麻酔が効いている間は、完全に意識を失うわけではなく、担当医からの呼びかけには反応し、答えられます。うとうと眠っている間に手術が終わり、静脈内鎮静には健忘作用があるため、時間の感覚があやふやになって、あっという間に手術が終わったように感じる方が多いです。静脈内鎮静法は、精神的な負担が少なく、インプラントの埋入本数が多い場合におすすめの麻酔です。

鎮静・鎮痛効果のある笑気麻酔

笑気麻酔

静脈内鎮静法よりもお手軽な笑気麻酔(笑気吸入鎮静法)という麻酔もあります。笑気麻酔は鼻から吸い込むだけで鎮静状態になり、治療後は30分以内に肺などから体外に排泄されます。笑気とは低濃度(30%以下)のほんのり甘い香りのする無色の気体で、鎮静作用があって血圧や脈拍を安定させます。

笑気麻酔

笑気麻酔では笑気と高濃度酸素を混合して使用し、うたた寝しているようなリラックス状態になります。不安やストレスを感じなくなるため、お子さんの虫歯治療に積極的に使用している歯科医院もあります。

インプラント手術の身体へのダメージはどれくらい?

 

インプラントを1本埋入する時の身体へのダメージは、歯を1本抜歯する程度ですので、それほど強い痛みはありません。手術後に麻酔がきれてくると少し疼くように感じることはありますが、痛み止めの薬を飲んで頂けば落ち着く程度です。局所麻酔で手術が出来ますので、入院の必要はなく、その日に帰宅して頂けます。

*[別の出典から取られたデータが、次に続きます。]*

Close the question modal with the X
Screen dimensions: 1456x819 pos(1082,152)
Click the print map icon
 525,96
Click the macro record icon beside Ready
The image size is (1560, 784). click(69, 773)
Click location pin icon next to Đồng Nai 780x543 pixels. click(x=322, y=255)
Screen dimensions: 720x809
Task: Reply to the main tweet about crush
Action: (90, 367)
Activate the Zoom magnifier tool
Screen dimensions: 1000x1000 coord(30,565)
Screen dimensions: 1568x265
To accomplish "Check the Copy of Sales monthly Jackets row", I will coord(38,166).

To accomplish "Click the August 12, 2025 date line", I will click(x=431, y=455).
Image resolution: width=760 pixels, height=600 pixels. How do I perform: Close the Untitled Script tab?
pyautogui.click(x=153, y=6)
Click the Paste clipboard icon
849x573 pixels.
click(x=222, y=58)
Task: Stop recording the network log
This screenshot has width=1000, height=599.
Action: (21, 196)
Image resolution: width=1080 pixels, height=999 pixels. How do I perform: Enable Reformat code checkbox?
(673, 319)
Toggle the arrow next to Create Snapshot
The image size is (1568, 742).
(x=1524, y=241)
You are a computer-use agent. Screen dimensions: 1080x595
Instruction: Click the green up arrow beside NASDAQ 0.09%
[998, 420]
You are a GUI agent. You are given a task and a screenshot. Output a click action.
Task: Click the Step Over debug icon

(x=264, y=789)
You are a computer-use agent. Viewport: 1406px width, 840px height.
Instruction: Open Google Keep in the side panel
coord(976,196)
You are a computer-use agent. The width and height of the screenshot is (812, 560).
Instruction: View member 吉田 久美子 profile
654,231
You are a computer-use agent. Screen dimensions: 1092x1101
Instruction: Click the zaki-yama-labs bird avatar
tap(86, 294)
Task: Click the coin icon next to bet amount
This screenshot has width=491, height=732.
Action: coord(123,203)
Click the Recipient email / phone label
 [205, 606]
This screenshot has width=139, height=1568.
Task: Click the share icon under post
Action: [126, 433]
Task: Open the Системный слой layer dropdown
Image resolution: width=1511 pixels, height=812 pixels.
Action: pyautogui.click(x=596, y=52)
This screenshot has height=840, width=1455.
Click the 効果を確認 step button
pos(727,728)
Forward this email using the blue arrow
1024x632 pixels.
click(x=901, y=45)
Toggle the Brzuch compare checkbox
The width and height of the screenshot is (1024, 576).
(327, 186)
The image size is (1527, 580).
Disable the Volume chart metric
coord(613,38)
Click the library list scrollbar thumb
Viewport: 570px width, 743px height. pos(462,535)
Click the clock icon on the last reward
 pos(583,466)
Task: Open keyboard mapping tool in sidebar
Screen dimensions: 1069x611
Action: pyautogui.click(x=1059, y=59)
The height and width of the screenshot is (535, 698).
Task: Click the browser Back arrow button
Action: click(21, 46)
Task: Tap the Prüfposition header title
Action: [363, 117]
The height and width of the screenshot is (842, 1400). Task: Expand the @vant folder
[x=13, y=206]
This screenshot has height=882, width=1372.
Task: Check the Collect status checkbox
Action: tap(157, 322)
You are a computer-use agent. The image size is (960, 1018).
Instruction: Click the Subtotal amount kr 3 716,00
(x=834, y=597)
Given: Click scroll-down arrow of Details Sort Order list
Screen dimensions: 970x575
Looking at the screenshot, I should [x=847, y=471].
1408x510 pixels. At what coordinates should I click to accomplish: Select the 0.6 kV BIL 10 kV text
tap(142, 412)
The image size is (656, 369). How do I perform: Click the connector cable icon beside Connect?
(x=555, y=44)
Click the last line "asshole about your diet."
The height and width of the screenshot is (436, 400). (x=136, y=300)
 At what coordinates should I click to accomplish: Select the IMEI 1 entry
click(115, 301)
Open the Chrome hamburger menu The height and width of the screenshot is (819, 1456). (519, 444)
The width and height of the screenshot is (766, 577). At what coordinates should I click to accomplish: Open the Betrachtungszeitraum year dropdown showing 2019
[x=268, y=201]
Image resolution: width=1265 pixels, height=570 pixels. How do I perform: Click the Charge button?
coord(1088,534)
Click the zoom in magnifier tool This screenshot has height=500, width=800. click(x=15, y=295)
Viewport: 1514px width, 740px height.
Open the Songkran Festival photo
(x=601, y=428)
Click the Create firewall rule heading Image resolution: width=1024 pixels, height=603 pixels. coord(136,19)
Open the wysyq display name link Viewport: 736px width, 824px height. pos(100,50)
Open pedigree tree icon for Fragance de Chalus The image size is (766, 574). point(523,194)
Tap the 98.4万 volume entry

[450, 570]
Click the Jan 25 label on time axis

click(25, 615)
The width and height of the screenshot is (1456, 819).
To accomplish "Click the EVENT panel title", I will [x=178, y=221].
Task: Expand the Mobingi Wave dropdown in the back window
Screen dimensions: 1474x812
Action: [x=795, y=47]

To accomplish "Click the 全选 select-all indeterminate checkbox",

インプラント手術で腫れや痛みが出るのは、インプラントの埋入本数が多い場合や、骨を増やすための処置を行った場合です。

腫れのピークは術後2~3日で、徐々に落ち着いてきます。その腫れは感染によるものではなく、身体に外科的な刺激を加えたため身体が反応して起こしている炎症ですので、その状態が長引くことはありません。

激しい痛みを伴う腫れには注意が必要ですが、通常はそのようなことはありません。

まとめ

このように、麻酔の方法によってもインプラント手術の痛みや不安をやわらげることが出来ます。歯医者が苦手だったり、不安が強い方は、手術当日に使用する麻酔についても担当医とよく話し合ってお決めください。

※ インプラントは保険が適用されない自由診療です。